Следователь (смотрителю):
— Она в ужасном состоянии: страх смерти парализовал ее… от нее не добьются ни слова…
Смотритель:
— Боюсь, что так.
Бонакэ (рыдая):
— Мария! Мария! Слышите! Боже мой, Боже мой! Она ничего не осознает. Отвечайте же! Я вам принес спасение, жизнь.
Мария:
— Пусть свершится моя судьба… Мне суждено умереть на эшафоте…
Следователь:
— Доктор, я в отчаянии; но, вы сами видите, она потеряла рассудок. Если бы она дала точное показание, открыла что-нибудь важное, то я мог бы взять на себя ответственность и приостановить исполнение смертного приговора. Но, вы видите, несчастная морально перестала жить.
Бонакэ (с силой):
— И поэтому, милостивый государь, ее надо оживить! Надо развязать ей руки, отнести в камеру и дать подкрепляющего, надо возбудить в ней мышление! И тогда вы узнаете от нее истину, откроете виновного! Скорей, господа, скорей! (Пробует пульс у Марин.) Пульс едва слышен, нельзя терять ни минуты… Скорей, здесь должна быть аптечка… Давайте эфир… поднесем ее к окну… Воздуху! Воздуху!
Смотритель (останавливая его):
— Поверьте мне, доктор, оставим несчастную в полуобмороке: это благодеяние для нее.
Бонакэ (с изумлением):
— Как оставить?
Следователь:
— Смотритель прав. Наша обязанность очень тяжела, милостивый государь, но приговоры правосудия неотменяемы… Время уходит, и приближается час…
Бонакэ (с негодованием):
— Время уходит! Как смеют говорить о времени, когда дело идет о том, чтобы вырвать у смерти человека, помешать юридическому убийству! Эх, милостивый государь! Да хотя бы пришлось ждать целую неделю, пока несчастная придет в себя, — и то неважно! Вот не подождать — было бы преступлением и перед Богом, и перед людьми!
Следователь:
— Мне очень прискорбно спорить об этом; но на суде вопрос об умственном расстройстве был разрешен докторами отрицательно… Приговор произнесен; если бы осужденная имела что открыть мне но ничто не доказывает…
Бонакэ:
— А мое честное слово, милостивый государь!
Следователь:
— Как ни почтенно ваше слово, но оно не может снять с меня ответственности: несчастная женщина едва вас узнала и не могла ответить на ваши вопросы.

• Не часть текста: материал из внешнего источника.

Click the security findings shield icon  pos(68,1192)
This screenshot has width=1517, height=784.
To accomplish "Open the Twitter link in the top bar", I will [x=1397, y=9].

Поэтому снова прошу вас, доктор, не мешайте правосудию идти своим путем, не длите бесполезно агонию несчастной.
Бонакэ (с отчаянием):
— Но ведь это убийство, милостивый государь; я знаю виновного… это герцог де Бопертюи.
Следователь (строго):
— Доктор, из уважения к вам я как будто не слышал этих безрассудных слов. Они сорвались у вас потому, что вы очень привязаны к осужденной.
Бонакэ:
— Нет, я в этом убежден, милостивый государь; дайте мне час времени, и я докажу то, что говорю.